Variable and model log-probabilities#
The log-probability of the model, which can be interpreted as the
unnormalized log-posterior in a Bayesian context, can be accessed with
the log_prob property. The model also provides log_prior and
log_lik, which sum the log-probability contributions of parameter
variables and observed variables, respectively.
model.log_prob
Array(-1179.656, dtype=float32)
model.log_prior, model.log_lik
(Array(-18.020359, dtype=float32), Array(-1161.6356, dtype=float32))
The individual variables also have a log_prob property. In fact,
because of the conditional independence assumption of the model, the
log-probability of the model is given by the sum of the
log-probabilities of the variables with probability distributions. We
take the sum for the .log_prob attributes of beta and y because
these attributes return the individual log-probability contributions of
each element in the variable values. So for beta we would get two
log-probability values, and for y we would get 500.
beta.log_prob.sum() + sigma_sq.log_prob + y.log_prob.sum()

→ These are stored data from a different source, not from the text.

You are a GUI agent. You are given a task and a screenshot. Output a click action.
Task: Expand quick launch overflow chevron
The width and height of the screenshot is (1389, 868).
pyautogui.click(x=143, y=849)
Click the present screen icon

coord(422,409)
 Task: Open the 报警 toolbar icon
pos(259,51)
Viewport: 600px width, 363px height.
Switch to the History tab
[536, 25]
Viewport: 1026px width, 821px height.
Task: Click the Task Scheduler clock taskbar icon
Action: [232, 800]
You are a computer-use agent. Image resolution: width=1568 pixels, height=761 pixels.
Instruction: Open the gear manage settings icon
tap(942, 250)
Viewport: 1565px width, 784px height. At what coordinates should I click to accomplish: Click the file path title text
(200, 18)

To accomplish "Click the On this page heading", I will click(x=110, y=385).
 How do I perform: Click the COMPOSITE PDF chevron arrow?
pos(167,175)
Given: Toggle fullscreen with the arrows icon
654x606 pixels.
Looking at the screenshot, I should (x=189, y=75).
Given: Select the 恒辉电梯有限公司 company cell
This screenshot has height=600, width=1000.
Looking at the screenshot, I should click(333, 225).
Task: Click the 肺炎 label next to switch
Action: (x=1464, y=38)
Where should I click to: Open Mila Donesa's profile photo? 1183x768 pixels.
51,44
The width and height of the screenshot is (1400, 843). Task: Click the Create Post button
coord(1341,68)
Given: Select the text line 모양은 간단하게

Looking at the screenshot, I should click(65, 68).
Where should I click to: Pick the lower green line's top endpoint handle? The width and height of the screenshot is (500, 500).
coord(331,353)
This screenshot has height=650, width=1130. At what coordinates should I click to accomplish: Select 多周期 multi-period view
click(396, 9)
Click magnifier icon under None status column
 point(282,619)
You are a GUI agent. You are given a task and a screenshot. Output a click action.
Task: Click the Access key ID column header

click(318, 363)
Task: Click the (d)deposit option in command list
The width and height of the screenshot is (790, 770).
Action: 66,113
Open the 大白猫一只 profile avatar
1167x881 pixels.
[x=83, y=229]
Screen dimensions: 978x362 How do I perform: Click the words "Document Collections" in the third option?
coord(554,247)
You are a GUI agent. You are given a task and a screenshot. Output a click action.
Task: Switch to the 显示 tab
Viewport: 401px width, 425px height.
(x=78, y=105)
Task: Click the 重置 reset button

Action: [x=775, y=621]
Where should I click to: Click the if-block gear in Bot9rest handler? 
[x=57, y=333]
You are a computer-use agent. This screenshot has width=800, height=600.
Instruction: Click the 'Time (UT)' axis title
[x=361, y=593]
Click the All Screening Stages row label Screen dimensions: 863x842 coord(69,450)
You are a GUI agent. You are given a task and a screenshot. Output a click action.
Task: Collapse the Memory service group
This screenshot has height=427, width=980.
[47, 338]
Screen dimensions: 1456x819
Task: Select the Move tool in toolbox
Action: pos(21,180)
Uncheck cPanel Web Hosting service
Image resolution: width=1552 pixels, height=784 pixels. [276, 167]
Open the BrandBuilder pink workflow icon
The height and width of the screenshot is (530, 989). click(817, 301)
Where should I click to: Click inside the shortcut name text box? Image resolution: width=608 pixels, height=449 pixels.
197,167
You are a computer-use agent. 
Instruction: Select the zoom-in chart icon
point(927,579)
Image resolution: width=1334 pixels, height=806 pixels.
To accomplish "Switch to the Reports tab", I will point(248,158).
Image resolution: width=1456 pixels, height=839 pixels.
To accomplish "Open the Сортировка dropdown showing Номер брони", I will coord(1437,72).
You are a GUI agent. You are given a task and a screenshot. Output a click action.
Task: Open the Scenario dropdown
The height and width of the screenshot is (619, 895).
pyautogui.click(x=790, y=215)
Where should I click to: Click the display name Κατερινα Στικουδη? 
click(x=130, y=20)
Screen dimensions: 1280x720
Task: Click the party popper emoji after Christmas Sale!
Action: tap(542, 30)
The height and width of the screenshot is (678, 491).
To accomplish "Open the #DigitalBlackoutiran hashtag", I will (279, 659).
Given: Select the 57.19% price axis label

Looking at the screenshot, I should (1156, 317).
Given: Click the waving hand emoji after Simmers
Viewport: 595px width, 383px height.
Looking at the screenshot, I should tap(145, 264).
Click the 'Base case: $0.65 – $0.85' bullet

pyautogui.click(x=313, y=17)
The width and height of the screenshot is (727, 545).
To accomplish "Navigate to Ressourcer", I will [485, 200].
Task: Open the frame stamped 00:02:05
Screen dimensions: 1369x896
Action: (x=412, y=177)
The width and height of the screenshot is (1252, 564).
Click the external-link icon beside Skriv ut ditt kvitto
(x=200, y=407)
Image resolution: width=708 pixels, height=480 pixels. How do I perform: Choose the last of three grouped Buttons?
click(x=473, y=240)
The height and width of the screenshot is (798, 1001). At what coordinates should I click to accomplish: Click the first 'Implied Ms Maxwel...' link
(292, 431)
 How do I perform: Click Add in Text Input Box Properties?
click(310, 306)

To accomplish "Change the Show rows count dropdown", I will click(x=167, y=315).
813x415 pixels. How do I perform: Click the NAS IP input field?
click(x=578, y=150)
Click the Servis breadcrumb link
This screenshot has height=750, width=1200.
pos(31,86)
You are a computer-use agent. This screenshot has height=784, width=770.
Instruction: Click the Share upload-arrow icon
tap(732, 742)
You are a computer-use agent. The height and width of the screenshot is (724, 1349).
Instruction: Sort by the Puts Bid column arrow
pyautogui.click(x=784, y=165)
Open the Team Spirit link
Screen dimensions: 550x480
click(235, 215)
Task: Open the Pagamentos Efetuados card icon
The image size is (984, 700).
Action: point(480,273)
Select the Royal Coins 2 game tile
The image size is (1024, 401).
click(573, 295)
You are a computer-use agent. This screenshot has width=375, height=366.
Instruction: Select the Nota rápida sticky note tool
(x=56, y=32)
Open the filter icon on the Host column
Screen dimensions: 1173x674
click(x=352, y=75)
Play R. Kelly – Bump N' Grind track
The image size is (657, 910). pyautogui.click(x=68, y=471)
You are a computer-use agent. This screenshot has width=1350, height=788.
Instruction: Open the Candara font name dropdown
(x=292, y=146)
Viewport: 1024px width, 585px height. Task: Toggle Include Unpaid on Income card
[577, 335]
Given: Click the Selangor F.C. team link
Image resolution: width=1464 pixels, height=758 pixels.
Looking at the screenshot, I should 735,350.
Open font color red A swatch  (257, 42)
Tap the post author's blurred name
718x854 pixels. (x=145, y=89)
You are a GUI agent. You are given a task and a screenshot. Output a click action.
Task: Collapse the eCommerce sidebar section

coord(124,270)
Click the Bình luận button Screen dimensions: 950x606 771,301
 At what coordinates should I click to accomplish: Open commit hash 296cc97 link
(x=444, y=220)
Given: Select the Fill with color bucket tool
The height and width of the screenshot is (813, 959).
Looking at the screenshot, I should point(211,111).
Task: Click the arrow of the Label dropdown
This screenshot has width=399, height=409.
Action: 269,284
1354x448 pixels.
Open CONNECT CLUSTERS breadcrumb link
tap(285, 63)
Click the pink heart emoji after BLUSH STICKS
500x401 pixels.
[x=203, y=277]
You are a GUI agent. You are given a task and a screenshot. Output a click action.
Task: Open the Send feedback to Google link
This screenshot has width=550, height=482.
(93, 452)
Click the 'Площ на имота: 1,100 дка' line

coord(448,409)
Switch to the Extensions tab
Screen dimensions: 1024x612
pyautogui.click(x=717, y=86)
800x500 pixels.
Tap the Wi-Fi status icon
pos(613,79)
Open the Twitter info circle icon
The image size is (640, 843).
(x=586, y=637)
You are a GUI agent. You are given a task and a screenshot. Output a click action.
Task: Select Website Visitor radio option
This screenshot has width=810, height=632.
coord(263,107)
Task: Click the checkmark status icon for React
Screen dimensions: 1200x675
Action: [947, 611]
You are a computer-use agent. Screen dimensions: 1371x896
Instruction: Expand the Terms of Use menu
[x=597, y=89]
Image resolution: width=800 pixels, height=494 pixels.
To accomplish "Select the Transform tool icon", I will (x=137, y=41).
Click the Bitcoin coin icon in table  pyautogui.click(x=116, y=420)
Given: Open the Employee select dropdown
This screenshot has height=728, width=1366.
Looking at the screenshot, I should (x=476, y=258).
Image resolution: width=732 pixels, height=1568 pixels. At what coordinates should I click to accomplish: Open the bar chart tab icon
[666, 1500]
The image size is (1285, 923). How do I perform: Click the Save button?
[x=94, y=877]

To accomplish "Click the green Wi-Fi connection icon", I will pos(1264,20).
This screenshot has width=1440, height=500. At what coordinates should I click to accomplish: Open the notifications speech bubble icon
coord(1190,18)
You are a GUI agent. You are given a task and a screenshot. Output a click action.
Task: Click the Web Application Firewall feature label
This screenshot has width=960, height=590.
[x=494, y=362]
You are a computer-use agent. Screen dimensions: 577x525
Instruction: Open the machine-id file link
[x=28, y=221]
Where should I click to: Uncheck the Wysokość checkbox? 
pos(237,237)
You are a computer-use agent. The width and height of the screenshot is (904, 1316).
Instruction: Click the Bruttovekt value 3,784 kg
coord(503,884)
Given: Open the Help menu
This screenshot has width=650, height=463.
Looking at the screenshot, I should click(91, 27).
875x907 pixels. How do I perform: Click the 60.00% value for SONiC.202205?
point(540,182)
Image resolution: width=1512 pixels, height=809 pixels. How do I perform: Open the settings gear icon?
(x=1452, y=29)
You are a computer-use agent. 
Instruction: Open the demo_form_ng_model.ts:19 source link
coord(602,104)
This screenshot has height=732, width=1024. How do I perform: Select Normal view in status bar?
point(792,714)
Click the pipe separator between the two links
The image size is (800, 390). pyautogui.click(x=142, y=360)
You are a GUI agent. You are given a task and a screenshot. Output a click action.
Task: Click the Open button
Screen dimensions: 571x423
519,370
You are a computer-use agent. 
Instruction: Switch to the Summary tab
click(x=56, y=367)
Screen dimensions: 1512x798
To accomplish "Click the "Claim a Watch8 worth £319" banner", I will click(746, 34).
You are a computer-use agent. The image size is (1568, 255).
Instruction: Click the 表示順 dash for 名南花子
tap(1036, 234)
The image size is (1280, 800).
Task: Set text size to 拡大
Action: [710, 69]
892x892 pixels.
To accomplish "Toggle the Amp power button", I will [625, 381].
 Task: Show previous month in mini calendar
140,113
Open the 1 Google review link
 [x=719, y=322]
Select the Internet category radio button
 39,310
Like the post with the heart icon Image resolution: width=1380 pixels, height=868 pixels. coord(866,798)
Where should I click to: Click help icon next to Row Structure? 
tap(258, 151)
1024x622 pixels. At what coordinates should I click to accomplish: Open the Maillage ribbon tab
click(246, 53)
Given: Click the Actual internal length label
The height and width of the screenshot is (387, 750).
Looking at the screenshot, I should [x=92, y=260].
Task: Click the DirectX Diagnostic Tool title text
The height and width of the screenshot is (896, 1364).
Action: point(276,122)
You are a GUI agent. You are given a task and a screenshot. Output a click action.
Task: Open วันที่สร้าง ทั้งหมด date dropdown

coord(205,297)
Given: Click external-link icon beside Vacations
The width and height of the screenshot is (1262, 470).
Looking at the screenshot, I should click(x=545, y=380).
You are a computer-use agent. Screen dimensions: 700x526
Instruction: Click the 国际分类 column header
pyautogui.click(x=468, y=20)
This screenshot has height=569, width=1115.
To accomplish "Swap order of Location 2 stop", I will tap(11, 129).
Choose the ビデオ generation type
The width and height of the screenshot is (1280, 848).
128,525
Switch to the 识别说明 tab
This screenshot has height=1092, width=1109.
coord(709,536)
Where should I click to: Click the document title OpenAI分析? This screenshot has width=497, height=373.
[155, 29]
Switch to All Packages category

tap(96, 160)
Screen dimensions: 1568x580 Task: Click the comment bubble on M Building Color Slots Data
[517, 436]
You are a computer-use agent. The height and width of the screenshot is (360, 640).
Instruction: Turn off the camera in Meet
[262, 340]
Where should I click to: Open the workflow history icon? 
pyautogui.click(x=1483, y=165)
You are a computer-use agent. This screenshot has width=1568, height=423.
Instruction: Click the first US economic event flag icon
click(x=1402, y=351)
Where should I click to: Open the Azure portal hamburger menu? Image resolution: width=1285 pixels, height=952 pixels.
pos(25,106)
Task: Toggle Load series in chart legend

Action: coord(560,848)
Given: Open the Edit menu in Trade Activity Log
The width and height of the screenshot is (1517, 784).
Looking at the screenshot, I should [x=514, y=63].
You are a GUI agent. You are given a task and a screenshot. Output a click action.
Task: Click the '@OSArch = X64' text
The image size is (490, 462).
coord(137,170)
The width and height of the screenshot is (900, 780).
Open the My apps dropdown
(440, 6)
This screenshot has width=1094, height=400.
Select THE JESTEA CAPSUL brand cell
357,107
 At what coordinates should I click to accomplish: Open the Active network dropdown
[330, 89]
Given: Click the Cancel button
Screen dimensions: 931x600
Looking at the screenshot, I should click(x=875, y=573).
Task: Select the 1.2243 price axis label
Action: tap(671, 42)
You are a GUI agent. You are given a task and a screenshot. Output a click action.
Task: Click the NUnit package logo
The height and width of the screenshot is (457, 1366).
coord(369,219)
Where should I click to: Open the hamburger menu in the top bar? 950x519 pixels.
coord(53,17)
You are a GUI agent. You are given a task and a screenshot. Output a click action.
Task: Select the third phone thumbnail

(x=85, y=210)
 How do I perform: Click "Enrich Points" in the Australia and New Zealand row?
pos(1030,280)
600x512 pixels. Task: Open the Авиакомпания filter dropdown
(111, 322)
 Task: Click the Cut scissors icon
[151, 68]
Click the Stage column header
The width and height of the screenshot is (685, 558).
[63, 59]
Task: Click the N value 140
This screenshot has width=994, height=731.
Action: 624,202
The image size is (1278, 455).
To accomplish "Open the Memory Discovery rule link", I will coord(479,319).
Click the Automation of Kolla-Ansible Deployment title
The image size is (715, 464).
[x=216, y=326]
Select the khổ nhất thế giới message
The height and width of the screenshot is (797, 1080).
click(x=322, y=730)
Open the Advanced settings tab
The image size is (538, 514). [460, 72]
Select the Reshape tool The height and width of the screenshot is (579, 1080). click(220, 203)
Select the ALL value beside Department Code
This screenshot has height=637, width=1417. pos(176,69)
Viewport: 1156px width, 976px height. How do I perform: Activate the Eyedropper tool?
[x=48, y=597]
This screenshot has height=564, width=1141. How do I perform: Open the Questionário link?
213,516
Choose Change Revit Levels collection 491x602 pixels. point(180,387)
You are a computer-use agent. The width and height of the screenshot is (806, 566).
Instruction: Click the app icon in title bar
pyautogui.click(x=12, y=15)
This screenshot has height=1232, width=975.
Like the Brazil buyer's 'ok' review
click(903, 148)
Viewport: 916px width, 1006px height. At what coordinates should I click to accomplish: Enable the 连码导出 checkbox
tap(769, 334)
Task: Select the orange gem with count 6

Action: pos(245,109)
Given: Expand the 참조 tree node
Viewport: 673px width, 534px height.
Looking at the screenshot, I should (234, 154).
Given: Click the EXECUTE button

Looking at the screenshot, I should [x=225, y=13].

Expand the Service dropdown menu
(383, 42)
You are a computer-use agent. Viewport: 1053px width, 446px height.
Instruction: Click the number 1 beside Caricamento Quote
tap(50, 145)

Array(-1179.656, dtype=float32)
Variables without a probability distribution return a log-probability of zero.
sigma.log_prob
0.0
The log-probability of a variable depends on its value and its distribution inputs. Thus, if we change the variance of the response from 10 to 1, the log-probability of the corresponding parameter variable, the log-probability of the response variable, and the log-probability of the model change as well.
print(f"Old value of sigma_sq: {sigma_sq.value}")
print(f"Old log-prob of sigma_sq: {sigma_sq.log_prob}")
print(f"Old log-prob of y: {y.log_prob.sum()}\n")
sigma_sq.value = 1.0
print(f"New value of sigma_sq: {sigma_sq.value}")
print(f"New log-prob of sigma_sq: {sigma_sq.log_prob}")
print(f"New log-prob of y: {y.log_prob.sum()}\n")
print(f"New model log-prob: {model.log_prob}")
Old value of sigma_sq: 10.0
Old log-prob of sigma_sq: -6.972140312194824
Old log-prob of y: -1161.6356201171875
New value of sigma_sq: 1.0
New log-prob of sigma_sq: -4.655529975891113
New log-prob of y: -1724.6702880859375
New model log-prob: -1740.3740234375
For most inference algorithms, we need the gradient of the model log-probability with respect to the parameters. Liesel uses the JAX library for numerical computing and machine learning to compute these gradients using automatic differentiation, and the graph representation keeps the corresponding log-probability calculations explicit and inspectable.